Steven Ribet, Hong Kong Standard,
25 January, 2000

"From the get-go, an admission: it's a fool's errand to introduce a poet's collected works, especially when the prose, however good, pales when compared to the poetry being talked about. And this is certainly the case here.

"This is not poetry for the faint hearted; be assured of that. What resonates through much of this wonderful collection is Peter Stambler's often dark vision. We get it early on from the mouth of Henrik Ibsen in the letter poem to his literary brother in America, Olaf. 'All men cry from the wilderness;/ No man is elsewhere.' It's clear too that in the letter poem in particular and in the narrative form, Stambler finds his venue, donning mask after remarkable mask in both genders, stepping through history as if he'd invented it, which, in order to discover the truth, well, he has. He's come to witness, this poet.
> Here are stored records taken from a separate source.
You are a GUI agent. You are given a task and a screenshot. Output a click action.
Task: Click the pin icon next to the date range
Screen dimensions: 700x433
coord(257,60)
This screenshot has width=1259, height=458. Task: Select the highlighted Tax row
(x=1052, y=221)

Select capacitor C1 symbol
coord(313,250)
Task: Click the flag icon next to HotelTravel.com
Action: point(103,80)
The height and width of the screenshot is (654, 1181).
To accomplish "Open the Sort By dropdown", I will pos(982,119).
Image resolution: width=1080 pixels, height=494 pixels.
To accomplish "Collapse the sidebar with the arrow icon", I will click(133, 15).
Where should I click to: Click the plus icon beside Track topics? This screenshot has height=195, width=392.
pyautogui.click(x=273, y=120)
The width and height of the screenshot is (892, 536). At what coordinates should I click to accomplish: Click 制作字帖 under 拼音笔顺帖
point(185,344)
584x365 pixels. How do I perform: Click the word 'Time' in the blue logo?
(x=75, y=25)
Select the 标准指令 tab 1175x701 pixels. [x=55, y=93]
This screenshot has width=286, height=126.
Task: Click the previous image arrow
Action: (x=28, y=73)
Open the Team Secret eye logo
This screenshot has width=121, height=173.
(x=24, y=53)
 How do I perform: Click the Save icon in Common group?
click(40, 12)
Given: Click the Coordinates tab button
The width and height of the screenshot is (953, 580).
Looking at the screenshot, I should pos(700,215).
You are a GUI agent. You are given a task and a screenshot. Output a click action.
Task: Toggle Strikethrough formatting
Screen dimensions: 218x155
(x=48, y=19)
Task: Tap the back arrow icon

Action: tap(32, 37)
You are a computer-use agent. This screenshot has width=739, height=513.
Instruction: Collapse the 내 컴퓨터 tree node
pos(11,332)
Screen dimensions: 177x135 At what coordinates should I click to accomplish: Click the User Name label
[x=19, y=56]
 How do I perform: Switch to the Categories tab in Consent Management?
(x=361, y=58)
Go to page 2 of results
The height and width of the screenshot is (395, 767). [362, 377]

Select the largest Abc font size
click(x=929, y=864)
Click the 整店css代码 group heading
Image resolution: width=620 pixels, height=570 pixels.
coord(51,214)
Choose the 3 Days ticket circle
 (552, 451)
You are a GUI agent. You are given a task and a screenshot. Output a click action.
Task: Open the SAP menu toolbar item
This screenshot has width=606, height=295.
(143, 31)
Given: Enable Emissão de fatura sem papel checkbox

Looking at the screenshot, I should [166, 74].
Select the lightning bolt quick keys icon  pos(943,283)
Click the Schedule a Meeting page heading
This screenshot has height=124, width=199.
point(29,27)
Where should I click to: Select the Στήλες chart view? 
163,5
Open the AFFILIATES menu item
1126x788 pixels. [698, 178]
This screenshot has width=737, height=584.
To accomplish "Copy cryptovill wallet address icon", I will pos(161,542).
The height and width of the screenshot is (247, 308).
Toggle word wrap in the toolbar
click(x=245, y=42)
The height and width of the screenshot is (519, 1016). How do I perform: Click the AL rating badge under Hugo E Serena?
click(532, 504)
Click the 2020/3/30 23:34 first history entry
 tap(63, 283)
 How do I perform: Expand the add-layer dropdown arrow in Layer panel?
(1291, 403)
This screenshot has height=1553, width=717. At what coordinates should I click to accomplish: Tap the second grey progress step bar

In a wonderful, prophetic few lines from Spoken to Patrick McDonough's horse, he says about a book he's reading late into the night, 'Lord it's long – I blow at my candle./ In half a second, the light flickers/ And goes black, snuffed out by Wisconsin,/ The air I came to, inhale, absorb, become.' Its tone and direction permeate the work, this idea of becoming, to witness as he himself says in his second book in the collection, to be shaped by the journey of living in America and abroad.

"He seems to have taken Roethke's advice, too, writing these poems, by showing as many sides of himself as is decently possible. So humor and irony abound. Take, for example, Rose Skinner on suffrage: 'Miss President, feller-wimmen, and male trash generally:/ I am here to discuss women's rights, recuss/ Her wrongs and cuss the men. As a success,/ Man is a failure, and I bless my stars/ My mother was a woman.' Does it get better than that? In my judgment, it is the range of this book that dazzles. It's not self-absorbed. It's not one-dimensional. And it does another thing – it risks the sentimental without which poetry cannot rise to greatness. Read, for example, Want ads, haiku-like poems, for a chilling account of American slavery, the degradation of the human spirit.

"In Unsettled Accounts, his third collection, a tour de force by any standard one cares to judge it, Stambler is a master of the dramatic voice. I find myself leaning into the poems as if they were coming from a stage, a historical drama. I'm mildly disappointed that I can not, somehow, hear Robert Schumann's music. It's that alive, the narrative, the voices, the sense of despair, joy, mystery, the great musician, sick, alone, talking to his daughter where be begins his letter, 'Elise, my gremlin....'

"But Stambler's powers of invention do not end with the enduring recreation of powerful historical figures. Next he turns his imagination to the short, lyrical poems of Han Shan in Encounters with Cold Mountain.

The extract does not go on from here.